Hunter syndrome, or mucopolysaccharidosis II (MPS II), is a serious genetic disorder that primarily affects males. It interferes with the body’s ability to break down and recycle specific mucopolysaccharides (mew-ko-pol-ee-sak-ah-rides), also known as glycosaminoglycans (gli-ko-sah-mee-no-gli-cans) or GAG. Hunter syndrome is one of several related lysosomal storage diseases.
In Hunter Syndrome, GAG build up in cells throughout the body due to a deficiency or absence of the enzyme iduronate-2-sulfatase (I2S). This buildup interferes with the way certain cells and organs in the body function and leads to a number of serious symptoms. As the buildup of GAG continues throughout the cells of the body, signs of Hunters Syndrome become more visible. Physical manifestations for some people with Hunter syndrome include distinct facial features, a large head, and an enlarged abdomen. People with Hunter syndrome may also experience hearing loss, thickening of the heart valves leading to a decline in cardiac function, obstructive airway disease, sleep apnea, and enlargement of the liver and spleen. Range of motion and mobility may also be affected. In some cases of Hunter syndrome, central nervous system involvement leads to developmental delays and nervous system problems. Not all people with Hunter syndrome are affected by the disease in exactly the same way, and the rate of symptom progression varies widely.

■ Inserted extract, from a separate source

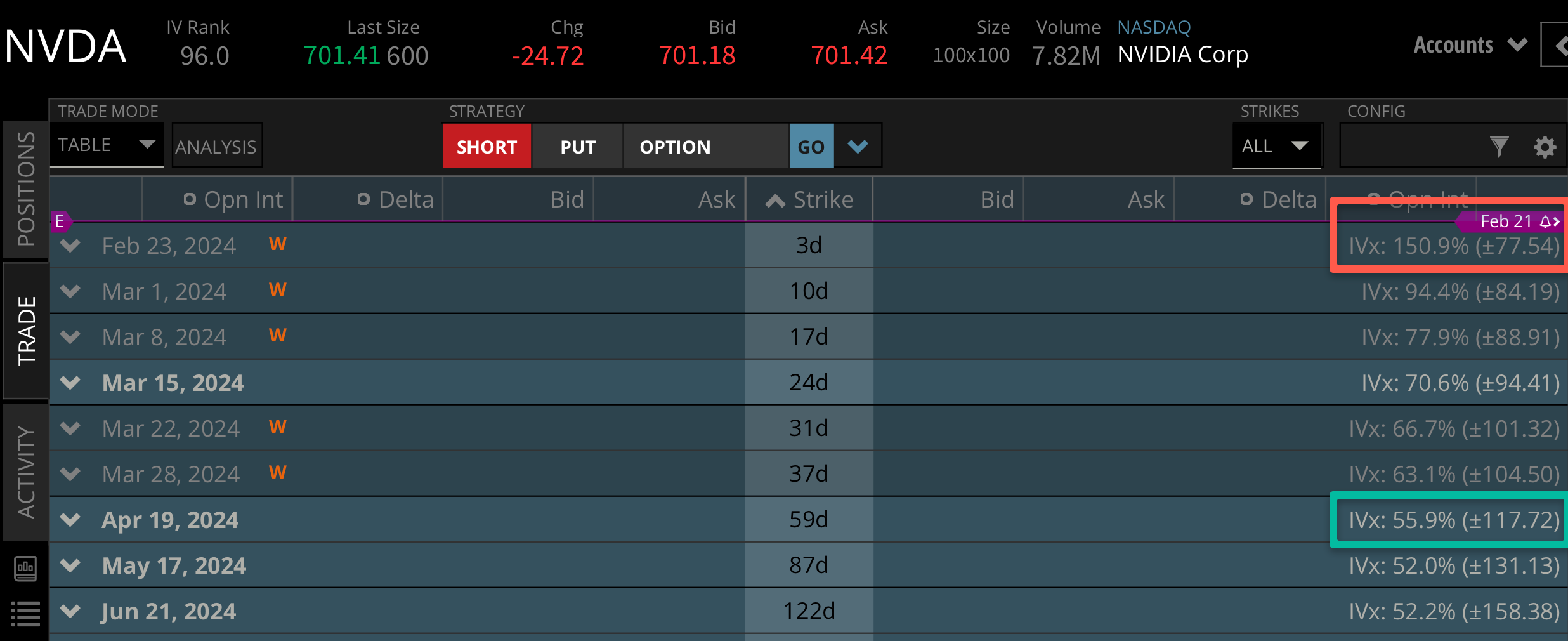Switch to the ACTIVITY side tab
Viewport: 1568px width, 641px height.
(x=25, y=472)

However, Hunter syndrome is always progressive and life-limiting.
Currently there is an intravenous enzyme replacement therapy that Jack receives weekly. Elaprase, the drug, is manufactured by Shire Genetic Therapies. http://www.shire.com/shireplc/en/home Unfortunately this drug does not cross the blood brain barrier, meaning its molecular make up is too large to get into the brain. So the weekly drug administered is not preventing the brain progression from the disease, which ultimately causes death. Shire Human Genetics is currently involved in a trial to get the drug into the brain. Jack was not eligible for Phase I of the trial due to hydrocephalus. We continue to pray that Jack will receive intrathecal drug soon, real soon!